Using Markdown text files as the data source for a PHP-based blog

A blog post written using Markdown about how to make Markdown work as the source data for a blog. How meta ;)

Markdown, for the uninitiated, is a standard for creating human-readable, machine-readable text files that convert well to HTML for use on the web. It's a very fast, easy way to create content, without getting hung up on font sizes, colors, fancy layouts, and all that jazz. This, my friends, is what writing was meant to be. You can find more information about Markdown [on Daring Fireball] (http://daringfireball.net/projects/markdown/).

Disclaimer: I am aware that there are some not-insignificant best-practices problems with my examples in this article. I originally created this code as a proof-of-concept, and didn't bother adding in the usual safeguards for catching errors and such. My goal for this article was to simplify the hell out of this, strip it down to just the bare necessities.

Prerequisites

To make this solution work, you need:

  • a server running PHP, with .htaccess files enabled (for rewrite rules)

  • markdown.php.

  • the text editor of your choice

On to the magic!

What needs to happen

This whole tutorial will make more sense if we talk about what we want to happen. Here, step-by-step, is what is going on:

  1. The index.php page looks in the /posts folder and gets a list of all the .txt files in there
  2. The list is sorted by date, and only the last 5 entries are kept
  3. Index.php creates links to the last five topics, in the form: /posts/YYYY-MM-DD_Article_Title.php (This file doesn't exist, so...)
  4. The browser is redirected to post.php?file=YYYY-MM-DD_Article_Title in the root directory
  5. The post.php page grabs the YYYY-MM-DD_Article_Title.txt file, converts it to HTML, and displays the content.

The visitor thinks they're seeing /posts/YYYY-MM-DD_Article_Title.php, because that's what's in their address bar. If they share this link, or bookmark it, they'll get the correct content.

Configuration

File structure

For this example, we'll have one folder from the root of the site, called posts. This is where you'll put your .txt files.

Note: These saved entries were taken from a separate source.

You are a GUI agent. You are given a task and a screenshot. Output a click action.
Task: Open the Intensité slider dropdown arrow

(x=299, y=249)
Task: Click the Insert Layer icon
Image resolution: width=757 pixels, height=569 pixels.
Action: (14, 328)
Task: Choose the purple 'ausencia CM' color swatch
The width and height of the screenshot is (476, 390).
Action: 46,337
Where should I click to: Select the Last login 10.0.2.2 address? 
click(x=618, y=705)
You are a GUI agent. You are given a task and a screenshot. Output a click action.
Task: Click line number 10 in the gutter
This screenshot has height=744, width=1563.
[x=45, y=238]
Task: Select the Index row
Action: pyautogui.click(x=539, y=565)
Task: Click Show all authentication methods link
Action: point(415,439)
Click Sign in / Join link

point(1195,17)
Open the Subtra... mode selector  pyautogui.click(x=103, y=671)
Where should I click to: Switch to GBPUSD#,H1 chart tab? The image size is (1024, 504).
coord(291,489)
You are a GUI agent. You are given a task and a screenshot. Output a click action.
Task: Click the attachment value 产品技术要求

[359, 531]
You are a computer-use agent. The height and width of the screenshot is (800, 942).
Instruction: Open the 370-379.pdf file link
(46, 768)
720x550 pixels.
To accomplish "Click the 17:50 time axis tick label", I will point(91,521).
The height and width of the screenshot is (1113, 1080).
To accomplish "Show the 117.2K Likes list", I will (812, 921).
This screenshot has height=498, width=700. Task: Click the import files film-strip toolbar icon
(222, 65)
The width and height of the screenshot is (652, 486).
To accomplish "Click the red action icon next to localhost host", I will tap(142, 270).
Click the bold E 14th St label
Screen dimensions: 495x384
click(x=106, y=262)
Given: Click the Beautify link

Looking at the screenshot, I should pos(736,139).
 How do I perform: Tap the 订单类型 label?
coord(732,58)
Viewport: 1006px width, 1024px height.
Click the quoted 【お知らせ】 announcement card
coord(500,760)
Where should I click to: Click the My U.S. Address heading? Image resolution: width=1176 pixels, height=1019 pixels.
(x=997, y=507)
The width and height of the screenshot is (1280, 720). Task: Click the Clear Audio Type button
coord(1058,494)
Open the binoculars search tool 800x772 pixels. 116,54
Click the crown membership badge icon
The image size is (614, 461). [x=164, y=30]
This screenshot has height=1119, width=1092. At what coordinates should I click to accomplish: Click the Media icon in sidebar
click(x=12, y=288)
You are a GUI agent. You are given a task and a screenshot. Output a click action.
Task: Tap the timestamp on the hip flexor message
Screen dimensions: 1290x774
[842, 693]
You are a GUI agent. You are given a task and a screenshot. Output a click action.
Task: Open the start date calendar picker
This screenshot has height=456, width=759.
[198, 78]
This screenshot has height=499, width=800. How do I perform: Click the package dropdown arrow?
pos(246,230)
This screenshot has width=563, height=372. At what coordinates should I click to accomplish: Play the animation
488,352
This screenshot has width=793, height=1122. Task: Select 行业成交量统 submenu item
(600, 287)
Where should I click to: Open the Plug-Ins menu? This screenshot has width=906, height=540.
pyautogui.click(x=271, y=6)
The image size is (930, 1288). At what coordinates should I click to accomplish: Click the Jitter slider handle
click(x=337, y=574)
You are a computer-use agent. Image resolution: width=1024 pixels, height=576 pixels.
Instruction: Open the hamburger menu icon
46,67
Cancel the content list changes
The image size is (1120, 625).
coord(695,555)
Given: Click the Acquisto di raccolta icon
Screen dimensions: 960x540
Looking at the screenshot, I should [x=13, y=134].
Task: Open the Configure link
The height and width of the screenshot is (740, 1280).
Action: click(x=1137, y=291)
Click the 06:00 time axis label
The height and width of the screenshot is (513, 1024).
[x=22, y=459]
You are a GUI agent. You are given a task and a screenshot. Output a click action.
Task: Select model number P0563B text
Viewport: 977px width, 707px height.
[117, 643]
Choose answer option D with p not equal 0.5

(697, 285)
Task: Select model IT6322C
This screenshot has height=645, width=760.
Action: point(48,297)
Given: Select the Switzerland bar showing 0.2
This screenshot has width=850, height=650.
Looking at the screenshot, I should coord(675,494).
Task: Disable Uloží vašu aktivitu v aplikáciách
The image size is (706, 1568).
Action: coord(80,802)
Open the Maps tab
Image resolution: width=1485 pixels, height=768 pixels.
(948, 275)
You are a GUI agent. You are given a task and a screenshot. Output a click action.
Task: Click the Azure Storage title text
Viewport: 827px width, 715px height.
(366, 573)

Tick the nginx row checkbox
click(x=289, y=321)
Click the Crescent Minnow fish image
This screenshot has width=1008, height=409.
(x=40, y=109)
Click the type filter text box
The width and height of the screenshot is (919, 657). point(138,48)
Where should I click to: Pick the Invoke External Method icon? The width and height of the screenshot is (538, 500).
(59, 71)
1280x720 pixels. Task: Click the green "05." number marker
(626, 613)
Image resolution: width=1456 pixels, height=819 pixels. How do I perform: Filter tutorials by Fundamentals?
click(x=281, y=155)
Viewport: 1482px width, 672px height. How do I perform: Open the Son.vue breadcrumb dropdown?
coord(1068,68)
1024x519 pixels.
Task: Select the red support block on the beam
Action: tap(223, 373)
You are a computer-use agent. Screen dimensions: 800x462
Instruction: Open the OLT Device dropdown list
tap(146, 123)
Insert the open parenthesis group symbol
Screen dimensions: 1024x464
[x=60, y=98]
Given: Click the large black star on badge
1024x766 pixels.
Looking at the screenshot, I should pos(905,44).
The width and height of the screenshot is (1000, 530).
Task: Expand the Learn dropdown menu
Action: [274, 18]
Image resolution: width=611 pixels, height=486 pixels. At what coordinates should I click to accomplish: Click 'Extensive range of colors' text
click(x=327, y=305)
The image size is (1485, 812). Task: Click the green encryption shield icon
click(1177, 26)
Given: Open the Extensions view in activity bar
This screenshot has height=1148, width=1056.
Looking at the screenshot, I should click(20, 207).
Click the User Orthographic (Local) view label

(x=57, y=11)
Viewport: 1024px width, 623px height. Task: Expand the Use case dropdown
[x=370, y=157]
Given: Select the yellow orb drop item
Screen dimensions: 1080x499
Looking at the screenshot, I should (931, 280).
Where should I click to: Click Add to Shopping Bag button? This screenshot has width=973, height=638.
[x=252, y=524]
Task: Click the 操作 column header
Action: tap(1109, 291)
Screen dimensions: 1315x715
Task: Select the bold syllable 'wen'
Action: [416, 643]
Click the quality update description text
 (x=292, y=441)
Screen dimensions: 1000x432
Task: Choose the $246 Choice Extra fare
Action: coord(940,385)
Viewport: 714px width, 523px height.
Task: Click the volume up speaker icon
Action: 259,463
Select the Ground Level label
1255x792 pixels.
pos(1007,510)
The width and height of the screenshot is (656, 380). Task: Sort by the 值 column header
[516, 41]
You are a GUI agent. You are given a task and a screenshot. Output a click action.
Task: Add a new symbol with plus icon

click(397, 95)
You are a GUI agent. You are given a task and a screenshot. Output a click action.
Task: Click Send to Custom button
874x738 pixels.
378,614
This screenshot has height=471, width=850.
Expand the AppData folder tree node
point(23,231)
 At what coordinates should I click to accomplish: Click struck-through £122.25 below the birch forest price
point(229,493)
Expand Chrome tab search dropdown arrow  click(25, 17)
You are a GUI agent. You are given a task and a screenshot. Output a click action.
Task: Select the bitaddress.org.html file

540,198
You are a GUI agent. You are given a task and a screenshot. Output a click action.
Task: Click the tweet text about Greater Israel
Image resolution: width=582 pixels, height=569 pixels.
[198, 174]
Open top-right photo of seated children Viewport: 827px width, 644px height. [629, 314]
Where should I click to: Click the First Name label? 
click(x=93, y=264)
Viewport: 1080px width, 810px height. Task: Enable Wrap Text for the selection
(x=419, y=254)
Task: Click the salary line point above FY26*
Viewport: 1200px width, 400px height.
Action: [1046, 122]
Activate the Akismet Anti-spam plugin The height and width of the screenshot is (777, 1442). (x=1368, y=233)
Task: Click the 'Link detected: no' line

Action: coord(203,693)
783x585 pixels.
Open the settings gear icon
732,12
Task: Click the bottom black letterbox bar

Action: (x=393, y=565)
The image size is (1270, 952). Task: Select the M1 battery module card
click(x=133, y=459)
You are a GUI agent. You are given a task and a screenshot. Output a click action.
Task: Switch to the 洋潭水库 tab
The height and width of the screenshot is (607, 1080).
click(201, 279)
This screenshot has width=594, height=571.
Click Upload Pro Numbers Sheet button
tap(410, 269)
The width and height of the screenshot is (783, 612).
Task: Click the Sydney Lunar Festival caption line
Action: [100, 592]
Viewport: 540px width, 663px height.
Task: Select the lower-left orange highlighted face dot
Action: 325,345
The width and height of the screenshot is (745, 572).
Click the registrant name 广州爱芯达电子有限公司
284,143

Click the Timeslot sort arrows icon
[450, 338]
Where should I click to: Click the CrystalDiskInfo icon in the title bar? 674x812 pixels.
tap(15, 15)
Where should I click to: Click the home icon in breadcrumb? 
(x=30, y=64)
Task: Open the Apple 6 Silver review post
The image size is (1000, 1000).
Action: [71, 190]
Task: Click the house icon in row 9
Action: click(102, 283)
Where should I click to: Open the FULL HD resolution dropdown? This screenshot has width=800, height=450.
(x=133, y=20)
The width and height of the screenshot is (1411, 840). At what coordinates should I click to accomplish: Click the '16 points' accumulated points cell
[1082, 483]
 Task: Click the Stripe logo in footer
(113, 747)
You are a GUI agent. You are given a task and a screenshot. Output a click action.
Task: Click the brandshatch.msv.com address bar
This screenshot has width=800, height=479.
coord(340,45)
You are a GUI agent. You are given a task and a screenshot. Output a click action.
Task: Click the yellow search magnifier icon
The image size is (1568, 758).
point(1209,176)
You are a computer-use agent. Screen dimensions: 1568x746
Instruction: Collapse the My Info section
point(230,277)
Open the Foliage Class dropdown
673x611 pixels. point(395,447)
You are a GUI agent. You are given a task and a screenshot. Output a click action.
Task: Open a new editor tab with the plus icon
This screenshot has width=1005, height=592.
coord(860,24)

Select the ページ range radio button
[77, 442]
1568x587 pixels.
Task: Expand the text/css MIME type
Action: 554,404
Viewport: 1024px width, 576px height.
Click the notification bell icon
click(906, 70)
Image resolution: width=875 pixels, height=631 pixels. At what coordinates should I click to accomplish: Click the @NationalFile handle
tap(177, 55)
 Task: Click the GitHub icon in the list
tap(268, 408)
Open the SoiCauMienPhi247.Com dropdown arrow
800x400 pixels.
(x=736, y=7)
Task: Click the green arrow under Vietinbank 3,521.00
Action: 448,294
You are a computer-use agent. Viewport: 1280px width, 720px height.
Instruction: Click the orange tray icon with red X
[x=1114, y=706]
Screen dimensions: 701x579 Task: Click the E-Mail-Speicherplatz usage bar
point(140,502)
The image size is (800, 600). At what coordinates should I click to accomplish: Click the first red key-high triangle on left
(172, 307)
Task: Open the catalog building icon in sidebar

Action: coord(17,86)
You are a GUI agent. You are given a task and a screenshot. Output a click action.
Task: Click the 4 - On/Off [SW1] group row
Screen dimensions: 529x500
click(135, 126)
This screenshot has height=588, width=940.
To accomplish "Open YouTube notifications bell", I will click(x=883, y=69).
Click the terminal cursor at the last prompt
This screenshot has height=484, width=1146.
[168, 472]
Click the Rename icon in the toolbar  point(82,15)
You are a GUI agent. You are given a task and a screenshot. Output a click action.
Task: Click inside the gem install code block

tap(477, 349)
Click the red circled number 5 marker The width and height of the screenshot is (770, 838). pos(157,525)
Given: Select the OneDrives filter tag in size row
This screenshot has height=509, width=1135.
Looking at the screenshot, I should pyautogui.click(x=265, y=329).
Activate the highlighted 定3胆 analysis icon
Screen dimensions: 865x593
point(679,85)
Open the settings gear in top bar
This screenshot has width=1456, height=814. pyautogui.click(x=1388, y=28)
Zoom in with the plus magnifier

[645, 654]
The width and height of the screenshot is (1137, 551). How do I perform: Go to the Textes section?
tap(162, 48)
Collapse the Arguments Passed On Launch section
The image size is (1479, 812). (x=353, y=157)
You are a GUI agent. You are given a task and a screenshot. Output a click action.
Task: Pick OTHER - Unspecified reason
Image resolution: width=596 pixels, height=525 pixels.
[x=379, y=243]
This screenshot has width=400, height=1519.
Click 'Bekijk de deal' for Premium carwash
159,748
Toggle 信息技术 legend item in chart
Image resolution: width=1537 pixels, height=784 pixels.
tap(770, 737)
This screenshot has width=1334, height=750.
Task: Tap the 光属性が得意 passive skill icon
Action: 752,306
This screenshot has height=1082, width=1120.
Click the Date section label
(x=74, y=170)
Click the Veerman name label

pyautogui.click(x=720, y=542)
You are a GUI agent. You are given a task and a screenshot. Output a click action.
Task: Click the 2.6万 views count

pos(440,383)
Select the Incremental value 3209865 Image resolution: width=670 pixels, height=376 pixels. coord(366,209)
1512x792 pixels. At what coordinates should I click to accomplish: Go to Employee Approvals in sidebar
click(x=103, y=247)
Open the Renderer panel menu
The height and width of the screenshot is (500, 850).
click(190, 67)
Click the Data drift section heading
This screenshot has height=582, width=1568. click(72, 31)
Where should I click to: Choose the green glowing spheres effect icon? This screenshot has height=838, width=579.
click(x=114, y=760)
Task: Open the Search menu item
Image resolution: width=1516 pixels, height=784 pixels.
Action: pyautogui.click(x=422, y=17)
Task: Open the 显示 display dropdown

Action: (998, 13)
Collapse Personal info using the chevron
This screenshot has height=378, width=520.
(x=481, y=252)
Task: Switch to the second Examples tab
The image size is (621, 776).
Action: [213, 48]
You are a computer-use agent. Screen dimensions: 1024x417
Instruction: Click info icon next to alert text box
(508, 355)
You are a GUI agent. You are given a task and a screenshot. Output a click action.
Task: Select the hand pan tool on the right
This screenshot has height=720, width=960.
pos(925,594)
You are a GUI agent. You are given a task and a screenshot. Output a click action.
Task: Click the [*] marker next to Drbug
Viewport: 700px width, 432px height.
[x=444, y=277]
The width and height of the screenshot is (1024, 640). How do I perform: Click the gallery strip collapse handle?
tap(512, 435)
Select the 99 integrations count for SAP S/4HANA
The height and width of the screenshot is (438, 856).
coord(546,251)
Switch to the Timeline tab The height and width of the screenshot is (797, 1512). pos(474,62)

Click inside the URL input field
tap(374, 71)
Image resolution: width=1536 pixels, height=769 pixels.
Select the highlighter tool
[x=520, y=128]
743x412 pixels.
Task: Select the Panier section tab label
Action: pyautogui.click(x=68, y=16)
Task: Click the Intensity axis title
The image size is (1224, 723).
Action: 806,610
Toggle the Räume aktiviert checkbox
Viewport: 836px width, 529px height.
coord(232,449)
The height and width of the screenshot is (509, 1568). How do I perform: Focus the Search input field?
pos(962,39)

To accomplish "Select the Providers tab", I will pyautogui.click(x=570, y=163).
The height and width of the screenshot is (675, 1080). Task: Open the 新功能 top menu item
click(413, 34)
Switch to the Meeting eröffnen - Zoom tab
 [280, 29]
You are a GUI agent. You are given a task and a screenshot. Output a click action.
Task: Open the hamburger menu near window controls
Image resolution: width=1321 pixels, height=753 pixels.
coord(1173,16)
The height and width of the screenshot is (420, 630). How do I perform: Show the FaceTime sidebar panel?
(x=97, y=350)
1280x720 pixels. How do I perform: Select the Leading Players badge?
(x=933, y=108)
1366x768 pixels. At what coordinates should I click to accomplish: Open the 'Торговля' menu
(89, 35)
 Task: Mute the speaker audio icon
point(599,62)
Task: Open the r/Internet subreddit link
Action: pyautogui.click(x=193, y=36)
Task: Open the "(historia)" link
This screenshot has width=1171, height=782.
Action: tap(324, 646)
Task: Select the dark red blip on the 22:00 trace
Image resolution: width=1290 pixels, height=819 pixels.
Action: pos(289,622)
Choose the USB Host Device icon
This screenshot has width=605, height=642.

Files use the following naming convention: YYYY-MM-DD_Article_Title.txt Keeping this convention is important, because this is how we get the date for the post for the RSS feed.

.htaccess

We'll be creating our pages on the fly, so we'll also need to add a .htaccess file in the /posts folder.

Remember from our list above, this is what we need the .htaccess file to do:

The browser is redirected to `post.php?file=YYYY-MM-DD_Article_Title` in the root directory

Since we just created the /posts folder, it won't have a .htaccess file. Create a new, blank text file and save it as /posts/.htaccess.

So, here's the code to make that magic happen:


RewriteEngine On
RewriteBase /
RewriteRule ^(.*)\.php$ post.php?file=$1 [L]


What, exactly, does this do?

RewriteEngine On: Tells the server to enable rewrite rules in this directory. That's all. Just gotta turn the power on ;)

RewriteBase /: Frankly, I'm a little fuzzy on this, but what it did for me was eliminate a problem where a bunch of extra folders were showing up in the redirect path, folders that I see when I log in using FTP, but that you can't actually get to with a browser. It was breaking the link, and I stumbled across this as a fix. Some day, I'll bother to go look it up... probably...

RewriteRule ^(.*)\.php$ post.php?file=$1 [L] needs to be broken out a bit:

  • RewriteRule indicates that this is a new rewrite rule. Wow!

  • ^ indicates the start of the regular expression for which files should be redirected

  • $ indicates the end of the regular expression

  • ( ) everything between the parentheses becomes the string value of variable $1

  • .*\.php tells it to rewrite all .php requests to this directory. Don't ask me what the \ is for, I haven't figured that out yet. I should ask my local regex guru... or maybe he'll read the blog and just inform me :oP

Okay, so save that.

The Code

To make this work, we'll create the following files:

  • index.php - This is the front page of our blog

  • post.php - This will show individual topics posted to the blog

I've made no attempt to break out re-used code into functions. At this point, it's more important to just see how it works. So, there's a lot that will look familiar once we do the first page.

post.php

Remember, here's the link that will go to post.php:

post.php?file=YYYY-MM-DD_Article_Title

Got it? Okay, let's go!

Here's the full code for this page:


<?php 

$post = "http://www.blueninja.us/posts/" . $_GET["file"] . ".txt";

$PostMarkdown = file_get_contents($post);   
include_once "markdown.php";
$PostHTML = Markdown($PostMarkdown);

echo $PostHTML;

?>


Since understanding is important, let's break it out piece by piece.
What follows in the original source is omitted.